Here I am again… It’s 2:30 and my class has just left for the day. What’s even better, perhaps, is that it’s Friday afternoon. A whole weekend awaits until it’s back to school, making another first impression, meeting a new group of students, deciphering a different teacher’s plans, maneuvering around the school building, trying my best to follow whatever the Common Core has in store for me, eating my peanut butter and jelly sandwich with a unique group of teachers, and [on those really rough days!] just surviving till the dismissal bell rings.
Sounds overwhelming? Nah…
It’s just another day in the life of a substitute teacher.
Honestly, I love my job. I feel very fortunate to be able to practice my craft on a daily basis with various groups of children in a wide variety of school buildings in the districts that surround my home. I get to delve into my classroom management strategies (sometimes they work, sometimes things go a bit haywire). I’m able to network with other educational professionals; principals, teachers, secretaries, custodial staff, professional development providers. And trust me, there is never a dull moment!
Three things I’ve learned while subbing have included:
- Never take yourself too seriously. If you can’t laugh at your own blunders, teaching might not be the career for you. If you can’t admit that sometimes you don’t know the answer or sometimes you did misread that word, then you’re in for a long and tiring ride, my friend. Nobody has all of the answers 100% of the time. It’s just the way it goes. If you make a mistake, admit it and move on. I’ve found it’s best to maintain humility in this career. I used to be embarrassed and even sometimes angry when kids corrected me. I would try to talk myself out of the fact that I did indeed make a mistake because I assumed that if they sensed weakness, they would never take me seriously. So instead of admitting I didn’t know, I’d try to gloss over the situation and move on.
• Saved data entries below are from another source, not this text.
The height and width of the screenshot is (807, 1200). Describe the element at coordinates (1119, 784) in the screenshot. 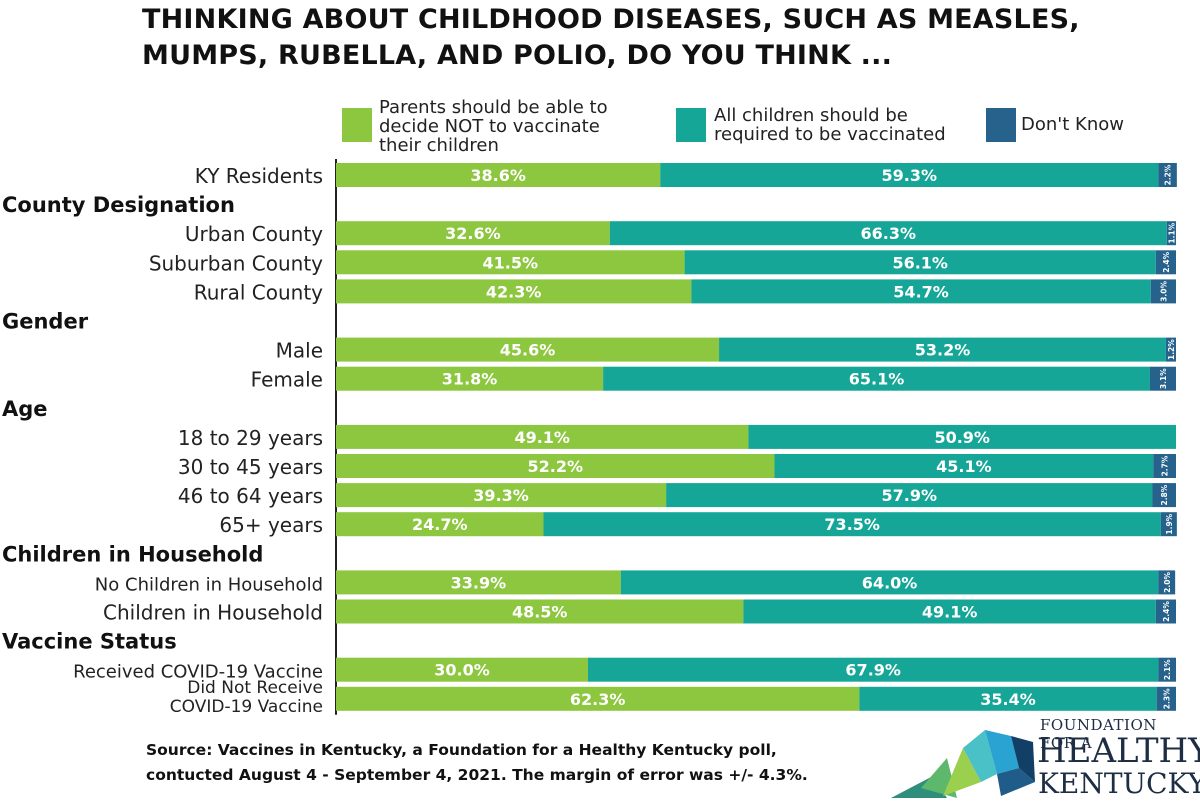

I see `logo-line-3: KENTUCKY` at that location.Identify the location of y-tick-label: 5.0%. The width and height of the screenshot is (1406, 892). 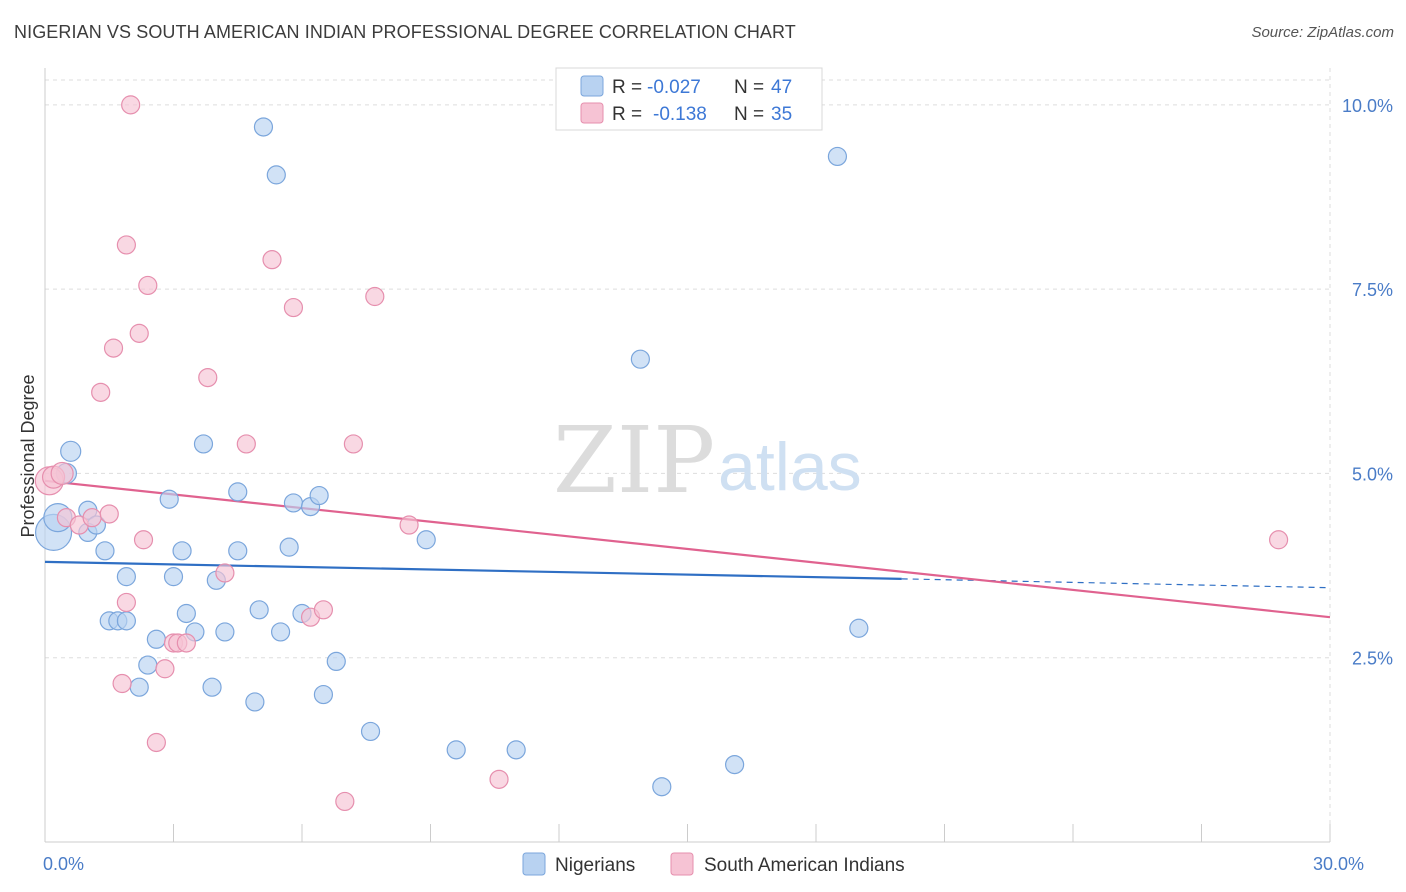
(1372, 474).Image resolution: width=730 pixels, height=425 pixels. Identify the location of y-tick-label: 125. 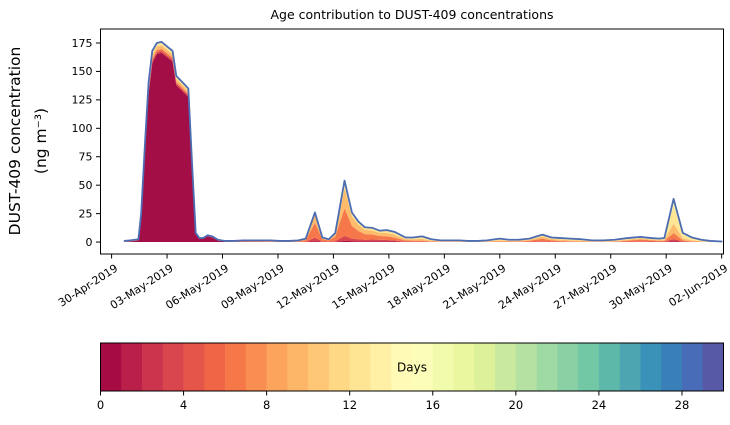
(82, 100).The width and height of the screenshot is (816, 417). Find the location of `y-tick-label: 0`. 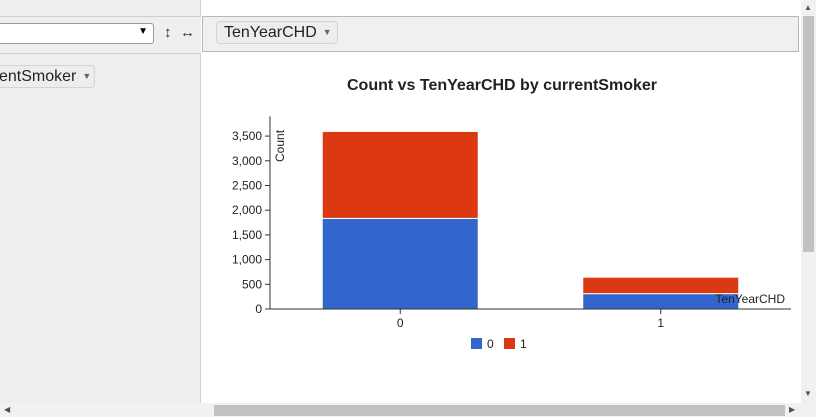

y-tick-label: 0 is located at coordinates (258, 309).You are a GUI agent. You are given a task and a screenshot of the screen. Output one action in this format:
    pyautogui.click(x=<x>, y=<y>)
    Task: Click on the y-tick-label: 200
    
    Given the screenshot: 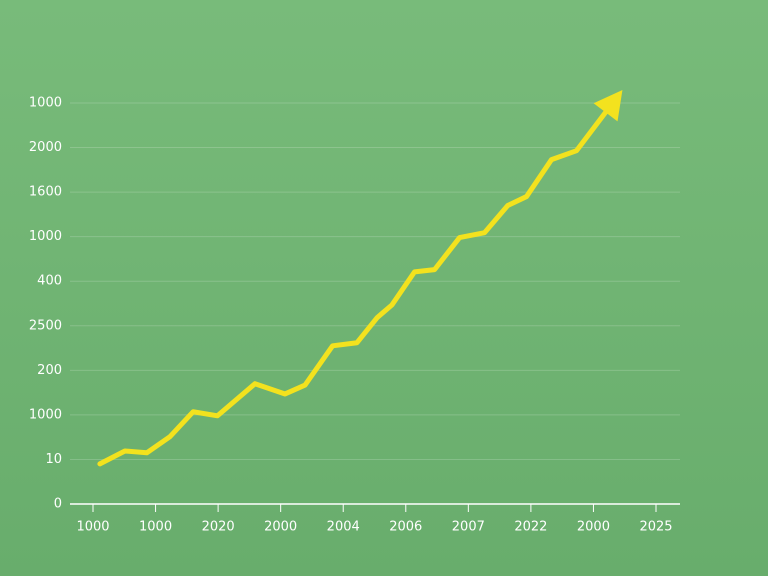 What is the action you would take?
    pyautogui.click(x=50, y=370)
    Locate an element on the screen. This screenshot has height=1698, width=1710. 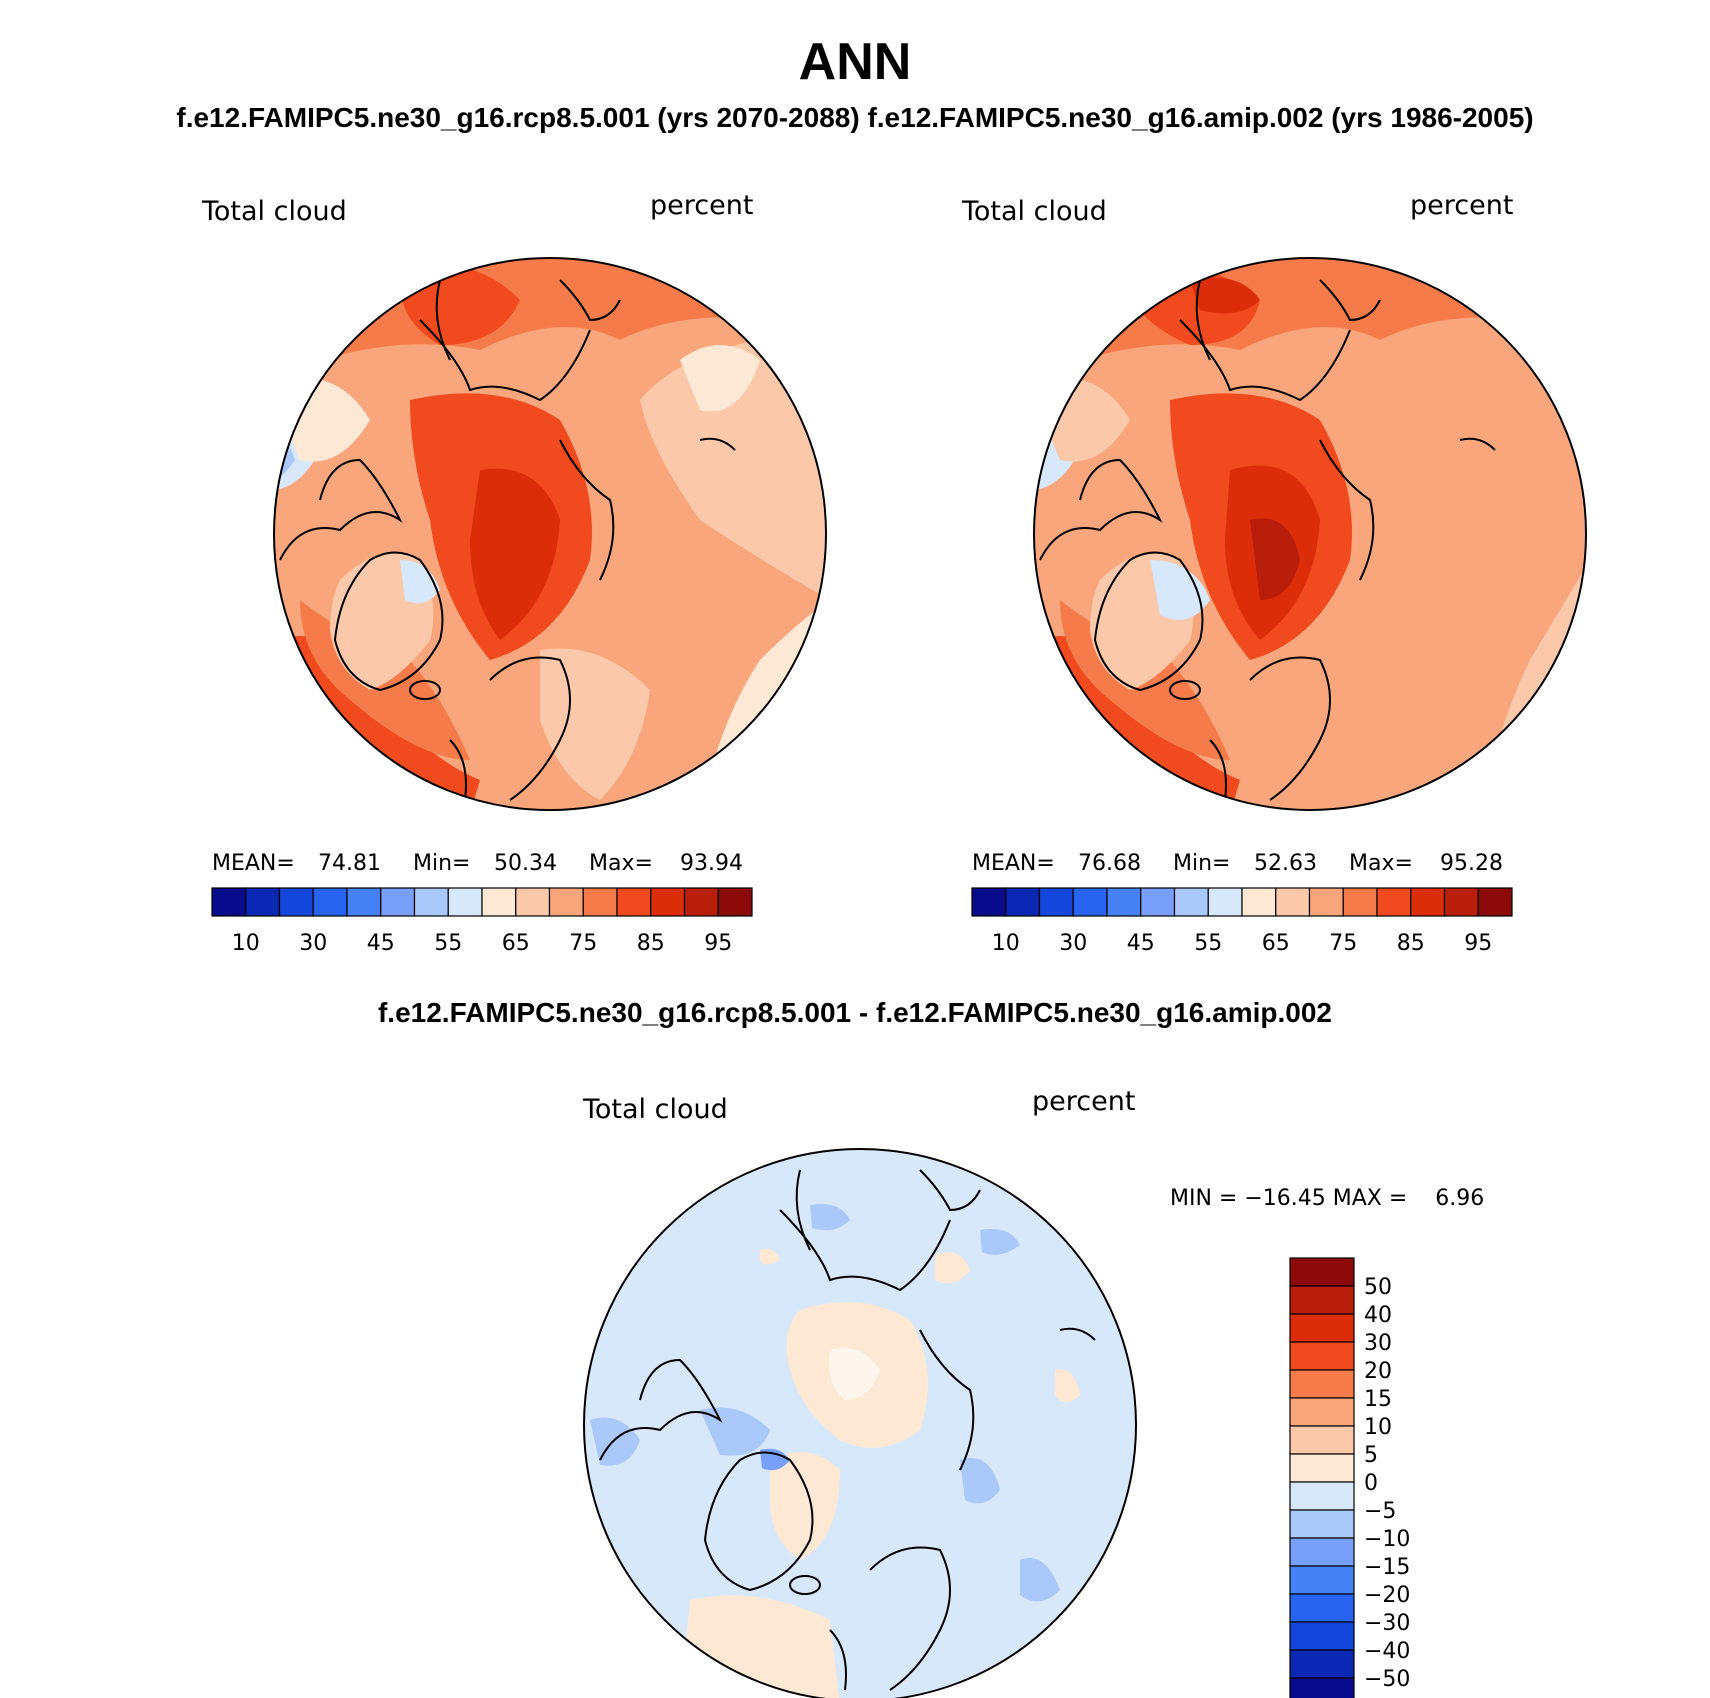
diff-colorbar-tick-label: −15 is located at coordinates (1387, 1568).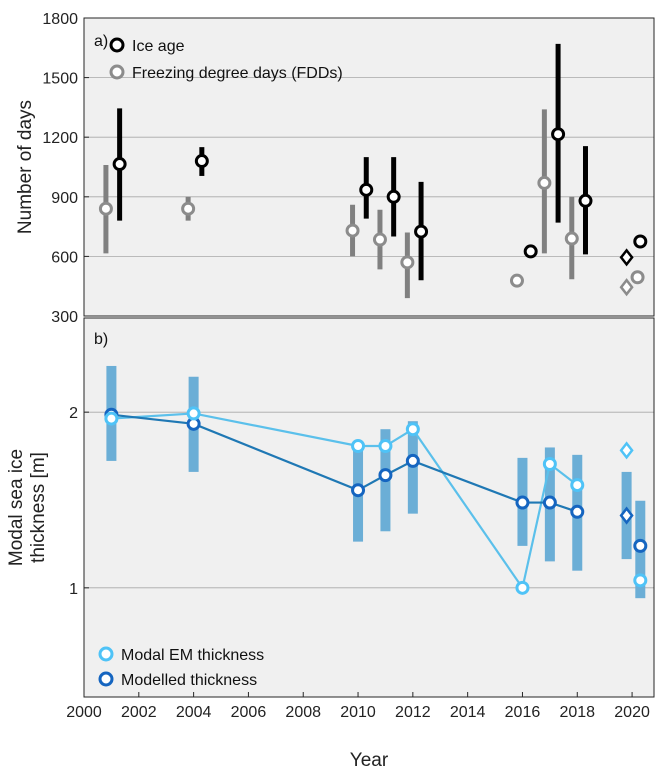 The height and width of the screenshot is (774, 662). I want to click on ytick-label-b-0: 1, so click(74, 590).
But do you know what happened when I started admitting that I didn’t always know the answer or if I said I would look up the answer to their question during my prep period? I earned much more respect and credibility as a fellow human being. I made the kids feel as if we were in this learning thing together rather than in some sort of dictatorship. And it’s a whole lot better that way.
- Always be learning. I think that one of the most important lessons I’ve learned is that I’m not always the one who is teaching. It might say “Per Diem Teacher” on my pay stubs, but I am just as much of a “Per Diem Learner” as I am a teacher. I learn so much from the students I work with, the staff I work alongside, and the content I’m teaching. Some days the things I learn are about human nature and relationships. Other days, I learn a new game the kids are playing or a TV show that’s all the rage. I learn random facts about the universe or an animal I never thought much about. I learn things about my community and the people who live in it. It would honestly be eerie if I felt as if I wasn’t learning at least one new thing every day. So when you’re in a classroom, open your eyes and ears and soak in the knowledge and experience. You’ll never know when it’ll come in handy (even if it’s just while you’re watching Jeopardy with your husband… He’ll be so impressed!).
- Be prepared for surprises. Seems like an oxymoron of a statement, doesn’t it? How can you prepare for something that is a surprise? But it’s personally one of the hardest lessons I’ve had to learn. I am a planner. I always have been and I
plan to beprobably always will be. So no matter how early I arrive in a classroom and try to setup my day and have everything plotted out, I’ve learned that things are always coming up and changing throughout the day. It’s a dynamic profession, teaching, and when you’re working with so many different people and personalities, you’re bound to have a few hiccups here and there. A student needs to leave early, an assembly gets cancelled at the last minute, or you’re moved from one assignment to another and end up teaching Pre-Calc when you thought you were teaching fourth graders. It happens. Don’t freak out when it does. Just roll with the punches and do the best you can in the position you’re in. I’ve learned how to think on my feet, pull lessons out of midair, and think of quick fixes to numerous problems that have presented themselves.